Basic Generation
Synthetic generation refers to the process of creating artificial data that mimics real-world datasets while preserving privacy and meeting specific requirements. This data generation can be useful for applications such as training machine learning models, testing, privacy-preserving analytics, and more
Synthetic conditional generation involves generating data based on specified conditions or constraints, enabling the creation of realistic datasets that follow particular patterns, distributions, or dependencies. This approach allows more control over the synthetic data, making it especially useful for testing, scenario simulations, and analytics while ensuring that privacy requirements are met.
Generate Module
Rockfish's Generate Module provides users the flexiblity to use any trained model to generate high-quality synthetic data for specific use cases.

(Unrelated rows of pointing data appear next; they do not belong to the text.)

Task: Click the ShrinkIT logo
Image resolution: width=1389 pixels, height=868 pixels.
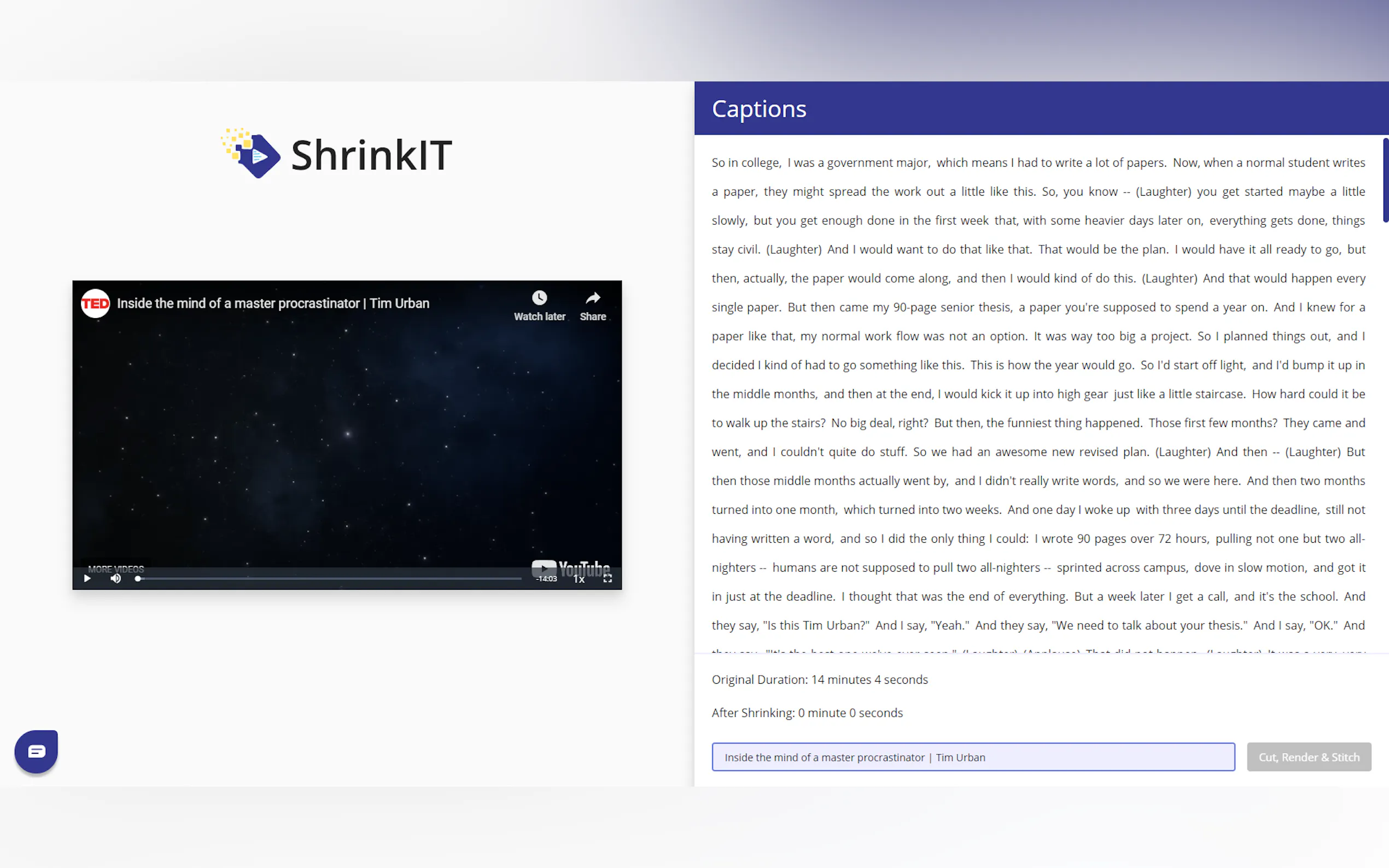Action: click(337, 154)
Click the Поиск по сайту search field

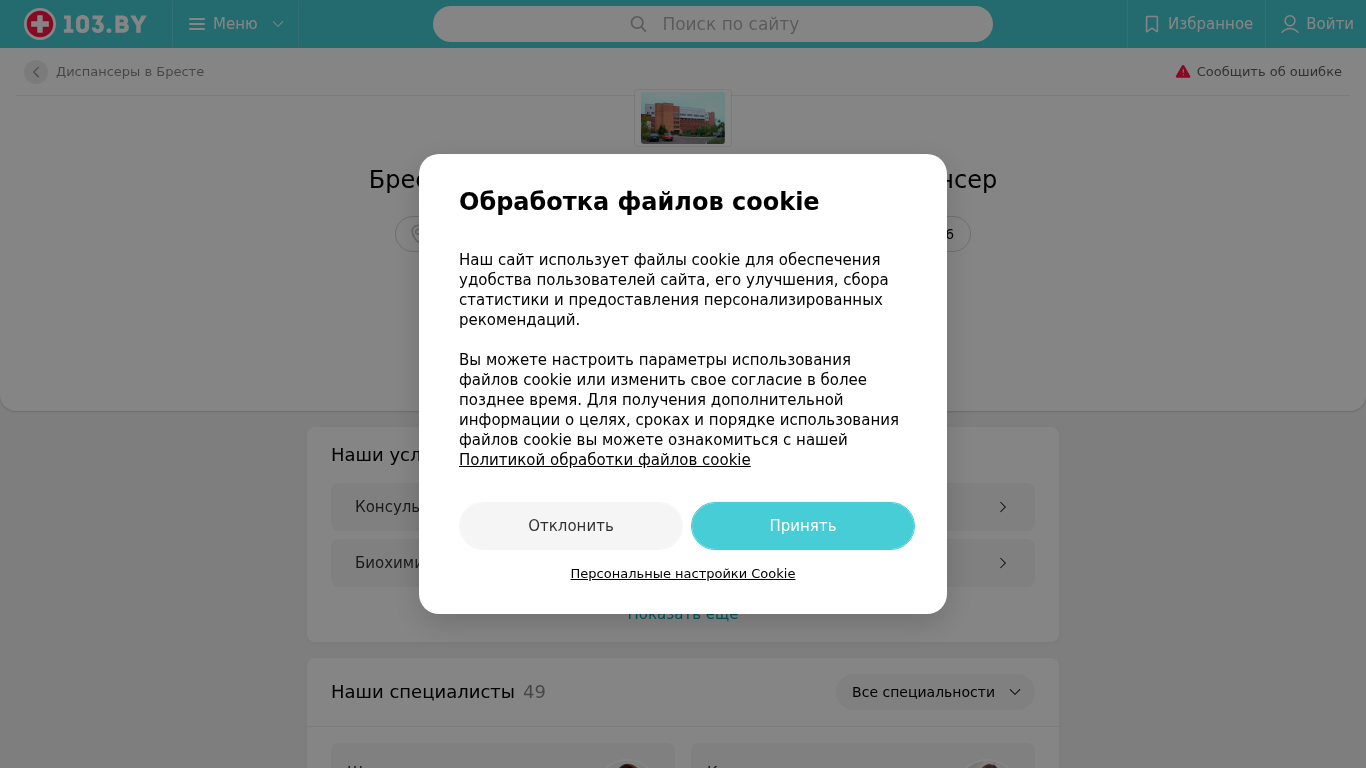point(713,24)
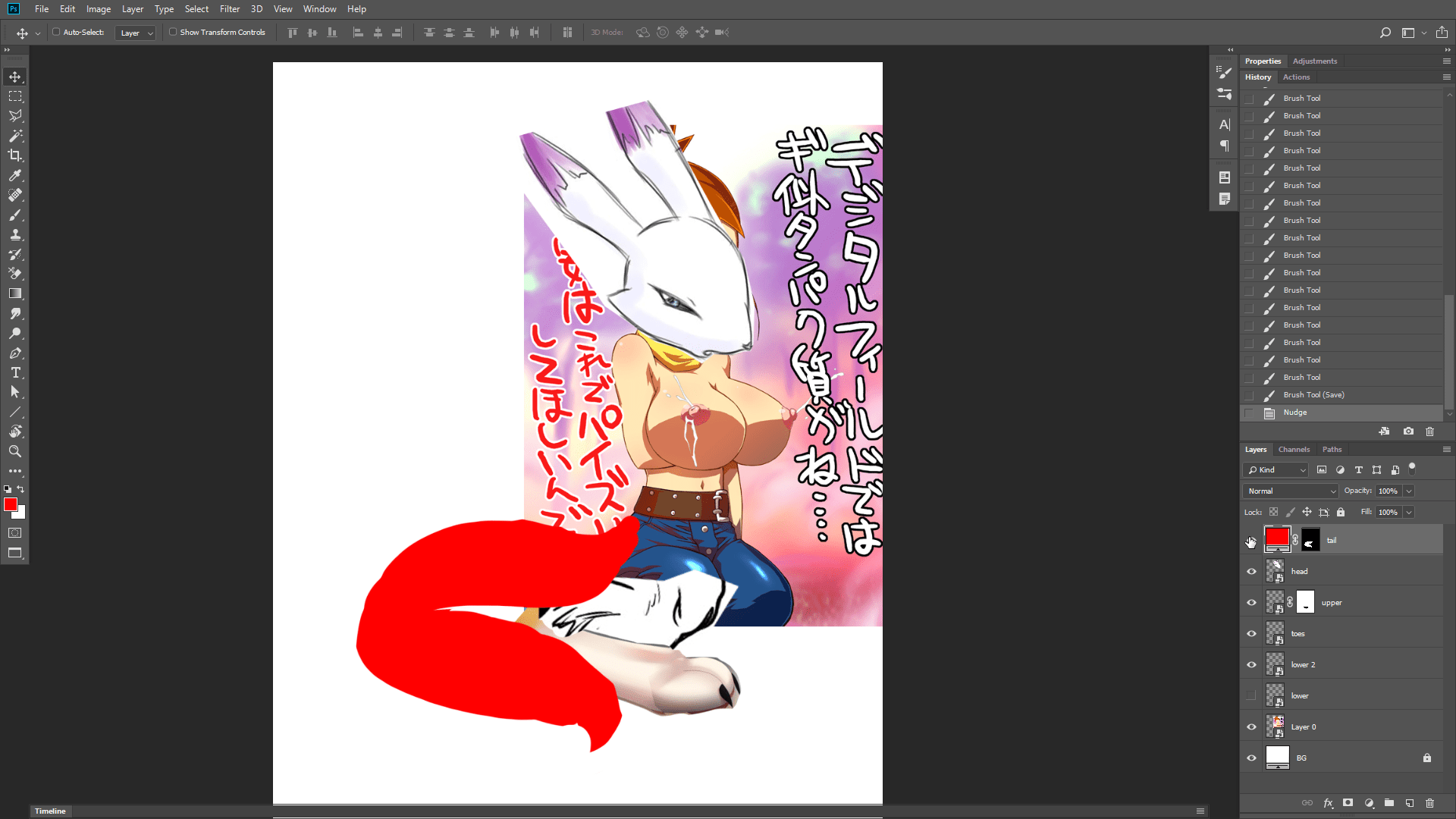
Task: Click the delete layer trash icon
Action: [1429, 802]

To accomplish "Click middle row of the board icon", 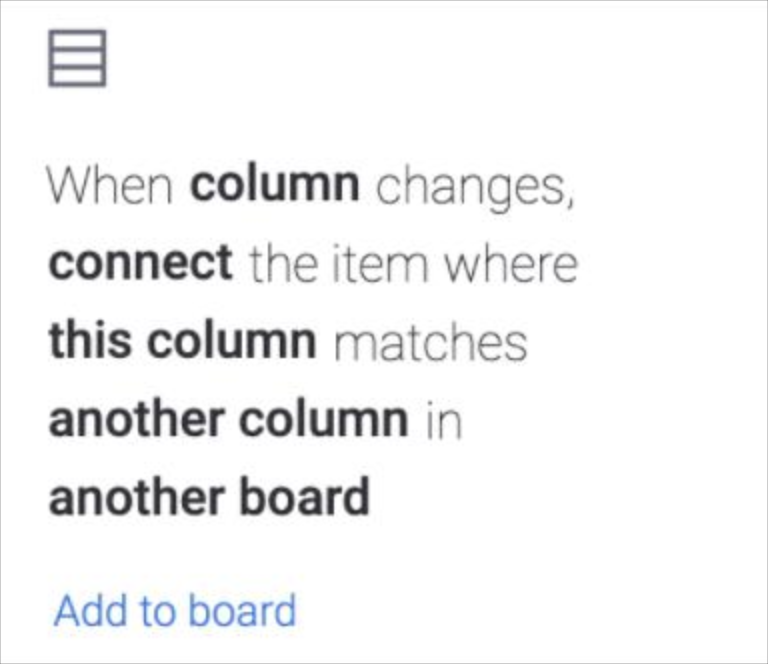I will click(x=77, y=58).

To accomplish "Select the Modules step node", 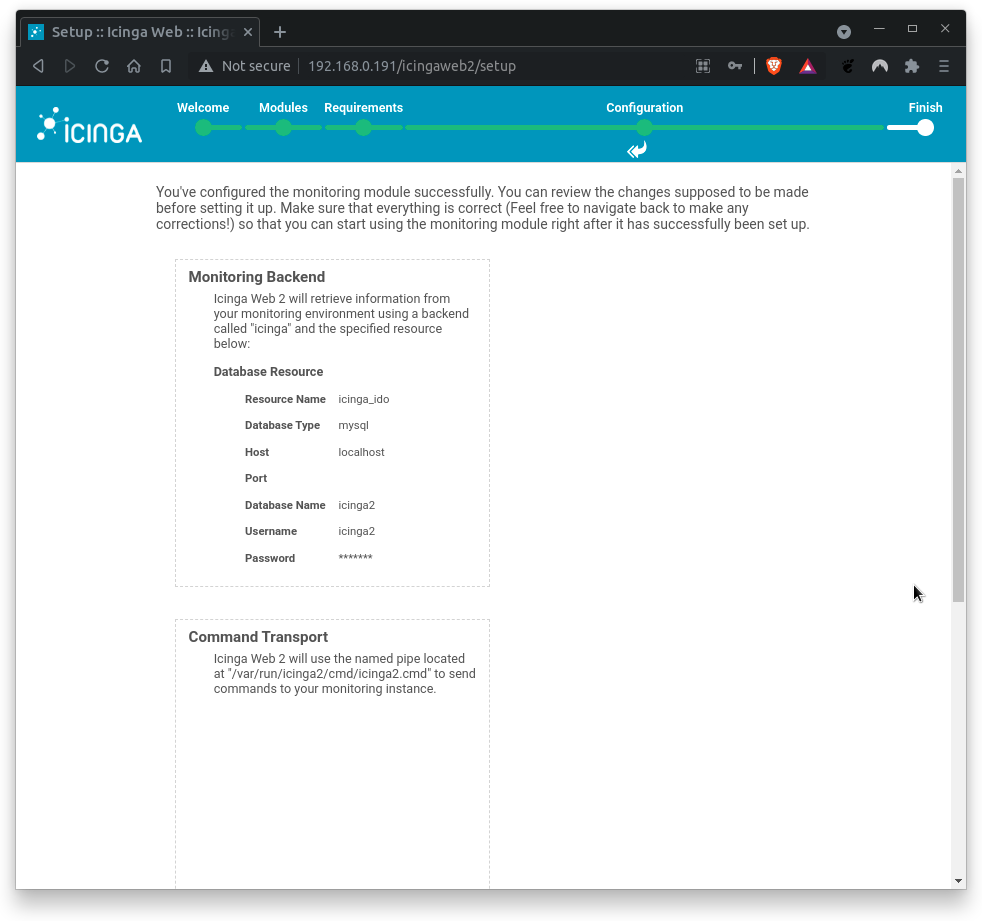I will coord(283,128).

With the Generate Module, you can:
- Use the trained model to generate synthetic data based on your specified configurations.
- Customize the generation process to meet specific requirements, such as data volume or target features.
Generation Process
1. Fetch the trained model
After training is complete, the model
can be fetched using
model = await workflow.models().last()
The generate
action is created specific to the trained Rockfish model with its
generation configuration. For details, please check out Model Generation Configuration.
3. Create a SessionTarget action
The session target action is to assign a target generation value to the synthetic output.
target = ra.SessionTarget(target = <target generation value>)
Default Generation
For default generation, you do not need to specify a target
value:
target = ra.SessionTarget()
- For time series models, it generates the same number of sessions as in the training data.
- For tabular models, it generates the same number of records as in the training data.
4. Create a Save action
The save
action is used to store the generated dataset.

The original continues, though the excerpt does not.